Three-pronged education strategy for GCC urged

Graduates should be given necessary job skills, says an academic. (EB FILE)

Gulf oil producers were urged to reform their educational systems within a three-pronged strategy intended to bridge the gap between those systems and the labour market and ensure jobs for nationals.

The Emirates Centre for Strategic Studies and Research (ECSSR), a think-tank, made the call at a conference on 'Education and the requirements of the GCC labour market'.

In another keynote speech at the opening of the ECSSR's three-day annual event, an US academic spoke of a "third industrial revolution" involving renewable energy and IT and called on world nations to adapt to the new realities of the age.

"The GCC countries need to draw up a three-tier strategy. The first tier is reforming or developing education in its different stages to guarantee graduates the necessary skills to operate in all jobs," said ECSSR Director-General Jamal Al Suwaidi. He said the second tier should involve stronger emphasis on programmes of rehabilitation and training in the fields of technical education and vocational training as well as increasing enrolment in tertiary education institutions that offer specialisation demanded by the labour market in the GCC.

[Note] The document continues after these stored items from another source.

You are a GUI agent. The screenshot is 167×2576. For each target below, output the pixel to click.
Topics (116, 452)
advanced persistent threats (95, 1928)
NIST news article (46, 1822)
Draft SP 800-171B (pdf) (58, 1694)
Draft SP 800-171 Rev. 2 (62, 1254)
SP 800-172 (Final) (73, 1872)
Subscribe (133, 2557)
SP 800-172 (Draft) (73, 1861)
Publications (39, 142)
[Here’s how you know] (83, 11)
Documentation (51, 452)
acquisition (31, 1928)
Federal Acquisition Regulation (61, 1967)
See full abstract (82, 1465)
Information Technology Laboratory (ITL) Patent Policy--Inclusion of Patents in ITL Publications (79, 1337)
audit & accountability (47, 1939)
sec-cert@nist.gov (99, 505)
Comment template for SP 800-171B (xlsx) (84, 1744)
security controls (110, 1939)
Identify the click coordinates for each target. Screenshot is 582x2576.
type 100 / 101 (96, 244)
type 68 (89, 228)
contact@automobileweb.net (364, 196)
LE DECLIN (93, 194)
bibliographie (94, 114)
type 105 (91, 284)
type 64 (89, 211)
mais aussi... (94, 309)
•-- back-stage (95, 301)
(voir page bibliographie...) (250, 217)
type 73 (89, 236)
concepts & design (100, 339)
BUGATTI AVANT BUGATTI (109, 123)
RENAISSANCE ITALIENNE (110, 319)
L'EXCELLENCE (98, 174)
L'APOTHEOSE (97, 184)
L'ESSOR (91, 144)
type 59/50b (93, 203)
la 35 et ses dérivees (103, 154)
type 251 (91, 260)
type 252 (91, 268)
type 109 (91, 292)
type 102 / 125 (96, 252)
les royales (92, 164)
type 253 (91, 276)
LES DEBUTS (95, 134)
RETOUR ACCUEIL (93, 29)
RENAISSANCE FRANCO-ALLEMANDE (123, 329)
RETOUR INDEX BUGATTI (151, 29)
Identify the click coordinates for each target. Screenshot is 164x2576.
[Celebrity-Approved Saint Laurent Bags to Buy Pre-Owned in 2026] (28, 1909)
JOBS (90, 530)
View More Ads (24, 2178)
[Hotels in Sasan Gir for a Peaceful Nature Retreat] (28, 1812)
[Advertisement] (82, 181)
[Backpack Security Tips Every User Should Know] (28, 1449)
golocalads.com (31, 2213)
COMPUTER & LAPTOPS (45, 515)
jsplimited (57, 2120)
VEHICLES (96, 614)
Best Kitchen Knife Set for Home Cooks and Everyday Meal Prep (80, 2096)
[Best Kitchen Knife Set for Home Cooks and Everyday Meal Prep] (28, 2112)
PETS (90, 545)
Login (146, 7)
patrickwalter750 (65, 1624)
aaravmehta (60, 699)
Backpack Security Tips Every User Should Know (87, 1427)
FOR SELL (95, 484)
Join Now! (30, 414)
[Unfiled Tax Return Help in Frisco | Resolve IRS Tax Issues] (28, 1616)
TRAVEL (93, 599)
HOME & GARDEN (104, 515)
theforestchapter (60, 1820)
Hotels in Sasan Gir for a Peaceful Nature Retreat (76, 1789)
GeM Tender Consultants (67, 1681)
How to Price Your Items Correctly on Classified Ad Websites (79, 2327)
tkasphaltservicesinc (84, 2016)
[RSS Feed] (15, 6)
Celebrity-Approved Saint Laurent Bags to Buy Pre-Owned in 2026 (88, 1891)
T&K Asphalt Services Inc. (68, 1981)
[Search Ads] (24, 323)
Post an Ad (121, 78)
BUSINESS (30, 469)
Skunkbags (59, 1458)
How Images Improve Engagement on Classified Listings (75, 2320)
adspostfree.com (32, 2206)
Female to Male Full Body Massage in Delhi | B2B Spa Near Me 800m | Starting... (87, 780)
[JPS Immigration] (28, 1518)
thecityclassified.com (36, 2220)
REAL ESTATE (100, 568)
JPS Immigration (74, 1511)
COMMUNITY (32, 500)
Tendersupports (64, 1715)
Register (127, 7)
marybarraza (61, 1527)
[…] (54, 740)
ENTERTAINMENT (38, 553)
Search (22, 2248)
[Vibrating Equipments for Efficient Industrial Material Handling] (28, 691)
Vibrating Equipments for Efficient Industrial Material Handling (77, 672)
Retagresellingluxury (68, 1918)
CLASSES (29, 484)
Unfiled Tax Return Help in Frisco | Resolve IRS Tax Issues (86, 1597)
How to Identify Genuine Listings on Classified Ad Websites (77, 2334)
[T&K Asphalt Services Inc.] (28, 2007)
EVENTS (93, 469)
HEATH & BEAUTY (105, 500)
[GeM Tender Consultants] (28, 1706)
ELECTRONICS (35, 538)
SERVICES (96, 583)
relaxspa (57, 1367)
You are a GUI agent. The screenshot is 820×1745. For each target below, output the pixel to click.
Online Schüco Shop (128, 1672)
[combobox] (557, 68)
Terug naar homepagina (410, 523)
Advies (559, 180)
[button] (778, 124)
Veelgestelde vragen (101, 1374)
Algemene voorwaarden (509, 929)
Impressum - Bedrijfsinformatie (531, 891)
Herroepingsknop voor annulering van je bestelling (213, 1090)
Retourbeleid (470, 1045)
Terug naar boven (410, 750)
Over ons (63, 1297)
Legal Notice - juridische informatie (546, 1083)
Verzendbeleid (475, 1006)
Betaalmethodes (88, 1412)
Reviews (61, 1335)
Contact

"The third tier is involving the private sector in organising courses that are appropriate to the actual needs of the labour market, directing students to the specialisation that guarantee job opportunities and linking courses in community colleges, higher institutions of learning and scientific faculties of regional universities to the requirements of the labour market," he said. Suwaidi said failure to achieve a balance between education and the labour market in the GCC would block the achievement of "the kind of success in human capital investment that is consistent with our goals".

"This necessitates a comprehensive review of the strategies and policies pursued either in education or in the regulation of the GCC labour market," he added.

"There is a need to develop suitable economic structures in the GCC and tackle various socio-political problems. This is specially true of indigenisation – correcting the population imbalance and diversifying sources of income."

GCC countries are heavily reliant on foreign labour due to lack of skilled national manpower, relatively low number of nationals in some member states and the fact that nationals generally prefer the public sector for better financial benefits.

Figures distributed at the conference showed the six nations, sitting atop nearly 45 per cent of the world's recoverable oil deposits, employ more than 15 million expats.

In a recent study, the National Bank of Kuwait (NBK) warned the economic downturn spawned by the global fiscal turbulence could adversely affect job nationalisation programmes in the GCC.

It said the recent spate of workers' discharge in the private sector in the region would only increase the nationals' preference of the public sector.

The figures showed GCC nationals working in the public sector are estimated at nearly 58 per cent of total GCC citizens employed in 2007.

The ratio ranges between 50 per cent in Saudi Arabia and 84 per cent in Kuwait and almost 90 per cent in Qatar. The study said that most GCC governments have not taken any "solid market-oriented" measures to tackle this issue.

"It has become clear to most observers that we are approaching the late stages of the fossil-fuel era. But even as this second industrial revolution is entering into its end-game, a new, third industrial revolution is looming on the horizon – the coming together of the information and communication technology (ICT) revolution of the past two decades along with the renewable energy regime of the 21st century," said Jeremy Rifkin, President of the US Foundation on Economic Trends, at the conference.